The Association for Rehabilitation and Re-Orientation of Women for Development, abbreviated as TERREWODE, is a leading Ugandan nonprofit organization. It pioneered best practices for the elimination of obstetric fistula in Uganda over 16 years. The organization focuses on maternal and reproductive health. Headquartered in Soroti, TERREWODE's efforts target the empowerment and education of young women in rural communities. TERREWODE's activism focuses on women's rights to maternal, reproductive and sexual health, as well as the treatment and social reintegration of victims of obstetric fistula.

==History==
TERREWODE was founded in 1999 by Alice Emasu. Since then, it has evolved into one of the country's leading non-governmental organizations with four holistic programs to support both curable and incurable cases. These programs include: Awareness and Advocacy, Prevention, Treatment, and Social Reintegration. TERREWODE has collaborated with the Ugandan Ministry of Health, the United Nations, Amref Health Africa, and Gender Health to support over 4,000 women since its inception.

==Programs==
===Awareness and Advocacy===
TERREWODE's Awareness and Advocacy program joins with partners such as the Obstetric Fistula Awareness and Advocacy Network (OFAAN), a network of trained outreach volunteers who identify cases and spread awareness. Volunteers identify women with the condition and connect them with TERREWODE for treatment opportunities. This program operates at district and community levels, and interacts with district authorities. It uses platforms such as law enforcement, health care services, media, schools, or other community organizations to connect victims to members. TERREWODE provides education on reproductive rights and training activities.

===Prevention===
TERREWODE's Prevention program is aimed at improving local health care and economic systems to prevent cases of obstetric fistula. One approach involves the creation and distribution of free birth kits at health centers to incentivize expectant mothers to receive care and give birth at health centers, resulting in fewer birth complications. This program uses OFAAN to provide fistula education, such as discussion about common causes and risk factors of the condition. OFAAN partners with schools to promote girls' rights. The OFAAN volunteer network does additional work in helping expectant mothers create a plan for the delivery of their baby, which includes encouraging them to save money, seek out health care and avoid risk factors for the condition.

===Treatment===
TERREWODE's Treatment program acts to identify women suffering from obstetric fistula and assist them in accessing treatment, typically involving surgery. TERREWODE partners with the Ugandan Ministry of Health, local health centers and local and international health personnel. TERREWODE requests grant funding to help women who otherwise may struggle to afford treatment. Grant funding has been used to provide additional training on treatment procedures to health personnel.

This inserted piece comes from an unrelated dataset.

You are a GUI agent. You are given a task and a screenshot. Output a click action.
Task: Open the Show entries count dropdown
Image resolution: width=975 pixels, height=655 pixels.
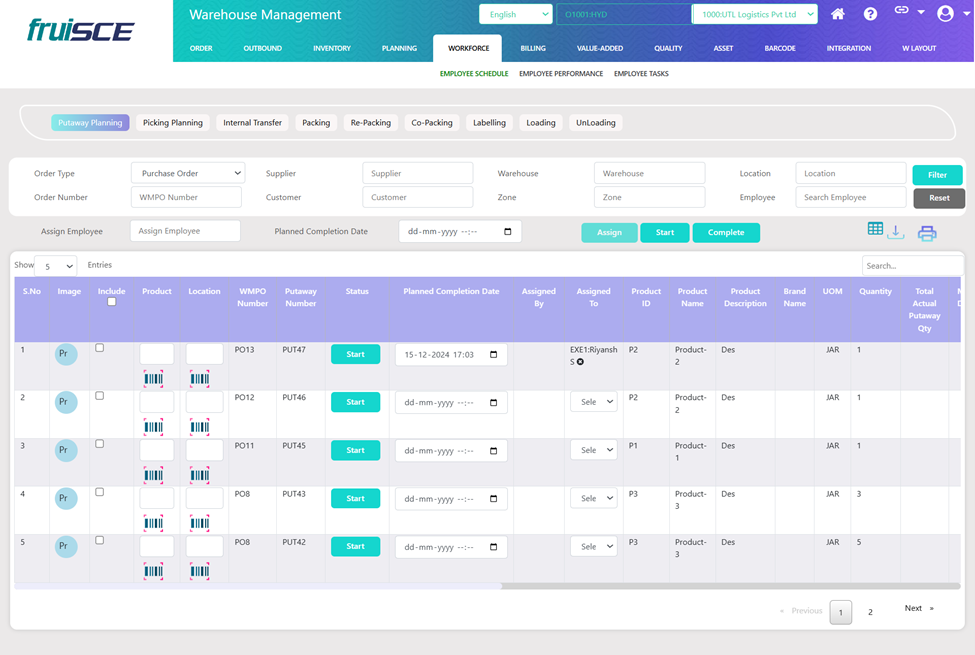coord(55,266)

===Social Reintegration===
TERREWODE's social reintegration program targets women who have received or have attempted to receive treatment for their condition and aims to help them reposition themselves within their social environment. In 2013, TERREWODE received funding from the Worldwide Fistula Fund to establish a Social Re-Integration Center, offering services such as counseling, support groups and resources, nutritional guidance and training in income-generating activities.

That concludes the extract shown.